Оттаявшие ресницы широко распахнулись, щеки разгорелись. Павел почувствовал, что опьянен близостью этой свежей, пахнущей морозом женщиной.
— А, может быть, это всё гораздо проще? — пронеслось в его голове. — Может быть, замерзшие ноги это только предлог… Он быстро наклонился и поцеловал ее прямо в холодные, полураскрытые губы. И без того раскрасневшиеся щеки запылали, в глазах появилось возмущение, затем она с усилием сдержала первый порыв и со слезами в голосе отчеканила:
— Я к вам относилась, как к очень хорошему чистому человеку… как к другу и товарищу. Я не ударила вас сейчас только потому, что Владимир говорил о вас столько хорошего. Тоже страдальцы за идею… — Она шагнула к двери и моментально очутилась на снегу и морозе.

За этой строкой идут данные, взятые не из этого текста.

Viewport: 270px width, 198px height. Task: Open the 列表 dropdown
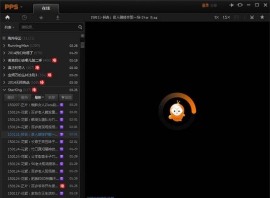point(9,27)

Павел был озадачен, но не подавлен. — Молодец! — подумал он с радостью, хотя к радости примешивалась и досада.
— Простите меня, — сказал он, догоняя ее и беря под руку.
Она наклонила низко голову и старательно шла, преодолевая ветер. Так они молчали минут десять, пока не повернули в переулок.
Определенно хорошая женщина! — решил за это время Павел. — Это была не игра — настолько я бы никогда не ошибся.
— Вы, наверно, думаете, что если я могла выйти замуж за преуспевающего коммуниста, то я человек, с которым можно себе позволить всё, что угодно. Имейте в виду, что я всё время первого замужества работала и сама содержала маму — да, я ошиблась, мой муж оказался во всех отношениях непорядочным человеком; я не предъявляла к нему, выходя замуж, высоких требований, как к русскому гражданину… меня дома не воспитывали в духе высокой гражданственности, меня учили только тому, что я должна быть честной женщиной и сама зарабатывать на хлеб, — всё это она выпалила сразу, попрежнему с обидой в голосе.
— Не сердитесь, — ответил Павел. — Я всегда относился к вам с уважением и если позволил себе вольность, то только потому, что вы мне очень нравитесь.
Она взглянула на него сбоку и Павлу показалось, что что-то дрогнуло в серых глазах.
— Ну как, зайдете погреться? — спросила она уже другим, прежним тоном, когда они подошли к серому дому.
Вечер прошел быстро и незаметно. Мать Ольги Васильевны уже ждала дочь с чаем. Говорили о Москве, о прежней дореволюционной жизни в Замоскворечье, о детстве Павла и Оленьки, как мать называла Ольгу Васильевну. Убаюканный теплотой и домашним уютом, Павел засиделся. Все в доме уже спали, когда Ольга Васильевна вышла провожать его в переднюю.